In western culture, it’s easy to think of money as part of ‘human nature,’ but homo sapiens is estimated to have been on earth for about 300,000 years, and the earliest use of ‘money’ dates to about 5,000 years ago—less than 2% of our history. So, no, probably not ‘nature.’

Tribal societies throughout history have lived and survived by simply sharing and giving and cooperating with one another. In a tribal economy, people know and trust each other, and they work together for the good of the whole tribe. They may also extend their trust to humans in general—they’ll feed and help the traveler, and they trust that when they themselves are the traveler, other humans will welcome and care for them.

Somewhere along the line of humanity’s growth and development, we transferred some of our trust in our fellow humans to an object we now call money. To the degree that we need money, we need it because people don’t trust other humans to care for each other and reciprocate gift giving. Money works to the degree that it does because people trust the money. They trust that it will be honored and accepted by other people.

Here in the modern western world, the use of money has become completely pervasive and enormously complex, but the simple principle is it’s a human invention used to make it easier for people who don’t know and trust each other to exchange goods and services.

Money is used to represent value. When you provide a valuable product or service and accept a piece of paper or an electronic account entry in exchange, that exchange is based on agreement and trust. Both parties to the exchange agree that the piece of paper or account entry represents value, and you trust that it will be accepted by someone else in exchange for something you consider valuable. Without agreement and trust money would have no value.

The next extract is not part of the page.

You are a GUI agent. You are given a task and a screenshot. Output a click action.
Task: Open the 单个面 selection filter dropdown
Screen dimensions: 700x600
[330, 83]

In current times, money is mostly in the form of paper notes, metal coins, or recorded additions and subtractions in accounts. In addition to facilitating exchange, it is used as a unit of account—a way of assigning relative value to commodities or services. It also serves as a store of value—it can be collected and saved for future needs.

Money flows from person to person to person, continually circulating in the economy. Your employer pays you, you pay the grocery store, the landlord, the gas station, they pay their employees, their employees buy goods or services from your employer, who pays you again. Round and round.

An economy as a whole doesn’t need to have enough money to pay for everything all at once, but it does need to have enough in circulation to pay for the exchanges that people need and want to make. If you have an expanding or contracting population or economy, the supply of money needs to be able to flex with the economy. If the United States as it exists today were trying to operate its economy using the money supply used by the thirteen colonies, that would be a serious problem.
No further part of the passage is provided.